I also have very little to go on in the way of gauging effectiveness of lessons, and I have struggled with determining the right level of challenge for all of them. These are normal teacher issues, of course; but they're ones that add to everything else one deals with living in a foreign country.
I don't mind the idea of staying in education in some fashion, but not in direct teaching. And I think I'm done...I'm done not pursuing a job I want. I wanted this one, and I don't think I can go back to one I don't want, at least in some way. And if I'm perfectly honest, there are things I WANT to do more than teaching. I want to write, if possible. I already knew I liked and wanted to write before college, but the practical part of my brain insisted that one cannot make a living from it and that I should get a regular job to "pay the bills". But in teaching, there is no time to do anything else. It is a 24/7 job.
I am also hoping that somewhere in here, I will have a break. A much needed hiatus that lasts more than a couple weeks in that the tight bands of misery that keep my shoulders in tighter knots that a boy scout tent actually relax a little.
In addition to this, there is the social issue. We have not been back to the states in almost two years. This has largely been out of the inability to produce the required amount of time off and the funds for such an expense. Unlike the grand majority of my counterparts, we have more places our money has to be allocated besides food, rent, and fun.
We've also had a steady stream of visitors from the states since March last year, so all my time off has gone towards these visits.
I've also come to the recognition that at twenty-something, you can weather multiple double digit hour long plane rides with fewer adverse effects. I don't like making a trip like that more than once in a span of several weeks at worst.
The travel aside, we get to talk to a handful of a friends and family each week, but a fourteen hour time difference is a heavy weight over time. Although I know most of our friends are spread across the country at this point (lord knows my family is) I feel like I would be happier at least being in the position of possibly seeing them once or twice a year rather than not at all, or only via Skype.
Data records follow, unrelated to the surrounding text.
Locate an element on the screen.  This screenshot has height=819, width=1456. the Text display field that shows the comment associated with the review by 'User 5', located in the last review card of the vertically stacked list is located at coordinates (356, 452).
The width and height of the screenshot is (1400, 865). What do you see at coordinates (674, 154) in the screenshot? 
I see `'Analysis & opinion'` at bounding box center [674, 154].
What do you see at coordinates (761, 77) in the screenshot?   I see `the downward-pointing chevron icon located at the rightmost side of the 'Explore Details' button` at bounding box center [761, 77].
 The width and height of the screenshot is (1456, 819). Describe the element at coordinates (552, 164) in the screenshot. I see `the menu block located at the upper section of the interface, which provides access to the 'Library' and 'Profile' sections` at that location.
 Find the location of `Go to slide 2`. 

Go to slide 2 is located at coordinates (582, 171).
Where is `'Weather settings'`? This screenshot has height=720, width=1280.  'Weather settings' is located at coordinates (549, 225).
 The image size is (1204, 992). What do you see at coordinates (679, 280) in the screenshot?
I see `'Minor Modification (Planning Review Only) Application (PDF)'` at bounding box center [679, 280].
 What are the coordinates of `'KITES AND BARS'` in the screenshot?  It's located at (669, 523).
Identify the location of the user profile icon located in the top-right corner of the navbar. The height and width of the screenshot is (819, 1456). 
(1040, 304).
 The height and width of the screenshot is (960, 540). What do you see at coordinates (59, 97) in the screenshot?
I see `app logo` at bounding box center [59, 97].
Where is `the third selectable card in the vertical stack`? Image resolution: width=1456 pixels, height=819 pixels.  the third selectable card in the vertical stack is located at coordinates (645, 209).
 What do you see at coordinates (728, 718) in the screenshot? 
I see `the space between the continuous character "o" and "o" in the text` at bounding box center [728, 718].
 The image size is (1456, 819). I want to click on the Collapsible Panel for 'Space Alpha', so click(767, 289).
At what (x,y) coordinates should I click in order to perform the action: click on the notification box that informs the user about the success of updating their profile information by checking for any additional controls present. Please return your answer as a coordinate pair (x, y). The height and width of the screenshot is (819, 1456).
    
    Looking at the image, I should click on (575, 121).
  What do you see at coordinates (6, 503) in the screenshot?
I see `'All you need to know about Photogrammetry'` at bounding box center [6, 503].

We have been blessed with some really awesome friends who supported us coming on this adventure, but we miss them and while we've connected to a lot of the other JETs here, we're not in the same place as most of them are (re: single, in their early twenties, and without major attachments). Unless there's a major event, most of them will not venture beyond their little in town circles (all around are towns that have three or four JETs a piece, I am the only JET in our location) at all. They have networked themselves to help support each other, but married JETs just sort of get left hanging often times. I've already noted that head wise I approach everything we do differently than they do, and while they all seem to admire it; I'd rather have friends than mentees right now.
Coming back will be a pain in the ass, but it will be one regardless of whether we come back this year or next. I know that if we stayed we could probably be in a much more financially stable position, but I honestly don't know if I can make another year motivationally or emotionally. Right now I feel fine, but I'm not so keen on the idea of spending another season of holidays, reunions, get togethers, celebratory events (like the boys' hand fasting), and munchkin growth.
And while everybody's healthy right now, neither of our sets of remaining grandparents are particularly young. Mike lost his paternal grandmother barely a month after we came here and not being able to go back to her funeral hit him pretty hard, and I don't want to be in that position again.
Of course there's all the stuff we miss, in particular: central air and heat, dryers, garbage disposals, and pants that fit. I think I have mostly decided on going home, but I wish that this niggling 1% of doubt would leave me alone.